Go-ings On

Thanks to my friend Scott Morse, I’ve recently been learning Go, one of the oldest games in the world. While the mechanics are beguilingly simple (Liam caught on quickly enough to put up a good fight in his first game), the strategy is incredibly deep. The complexity that emerges from such simple rules reminded me of Conway’s Game of Life, for which Go turns out to have been an early inspiration. If anybody would like a match, I’m “SeanMcTex” on the Internet Go Server.

In other news, my group at work had a picnic last friday along the river. We have a bunch of good cooks, so the food was great, and the kids and adults all had fun swinging on the nearby rope swings over and into the water. [Maggie->] made me laugh — she didn’t like jumping into the water, so she would patiently wait in line for her turn, take the rope firmly in hand, push off, and swing way out over the river. Clinging tenaciously, she would then return to her launching point, alight on the shore, politely hand the rope to the next person in line, and go back to the end of the queue to do it all over again.

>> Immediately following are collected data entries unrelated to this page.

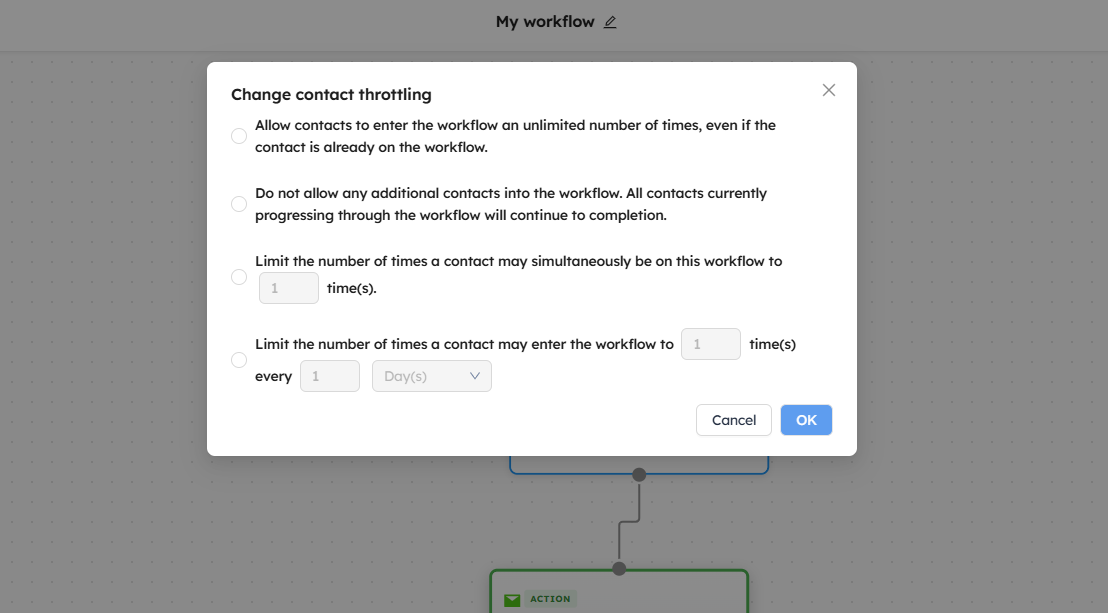Image resolution: width=1108 pixels, height=613 pixels.
Task: Click the simultaneous times number input field
Action: [x=288, y=288]
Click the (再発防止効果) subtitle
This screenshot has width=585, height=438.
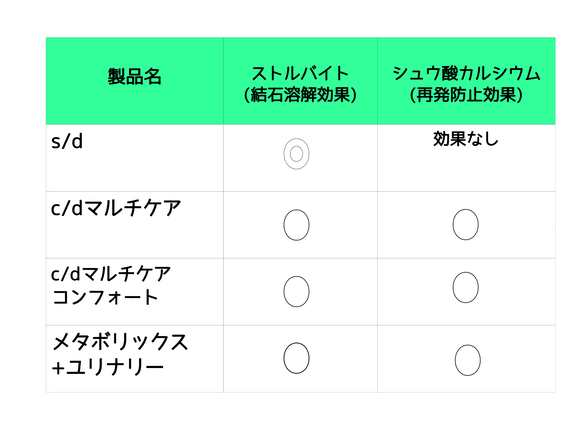466,95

The best part, however, was that a couple of the attendees brought out kayaks and offered to share them. The kids were, of course, all over them right away, and had a grand time padding around the nearby island, hunkering down to float beneath a footbridge, and cruising upstream to meet other boaters. Passing tubers were referring to [Liam->], who cruised around for an hour straight at one point, as “River Patrol”. Seeing how much the kids were enjoying the boats, Brianne Corn very generously offered to let us borrow her boat for a few days, so we strapped it to the top of the van and headed home.

Since Mondays are my night to have a little self-indulgent time, I decided last night that I needed to go for a paddle. I grabbed my flashlight, took Brianne’s boat up to the river, unloaded it into the water, and set off with a plan to paddle from Rio Vista Park up to Sewell Park and back again.

The first thing I noticed was that the river is much darker at night than I’d expected. While the nearby footpaths are reasonably well lit, there’s very little illumination to help your night vision on the water itself, and what there is often shines into your eyes rather than on the water. Paddling quietly past ill-defined shore, occasionally hearing the sounds of people talking, not being sure what was making those nearby splashing sounds was downright spooky. While the lighting situation was better once to Sewell Park, the oddities continued, as I saw something plowing through the water that I took to be a dog until it went under and didn’t come up. Nearby observers helpfully suggested that they thought it might be a huge snake.

Once I turned around and started back downstream, the boat felt winged. I raced past the placed I’d plodded through on the way upstream, but as I approached the railway bridge, a freight train thundered overhead, horn blasting with an awful roar that sent my heart into my throat. Something loomed out of the water ahead — an egret, on inspection with the flashlight. More distant laughter from shore. And then I was back to the park, happily pulling the boat from the water. It was a fun adventure, but creepy enough that I don’t think I’ll repeat it solo.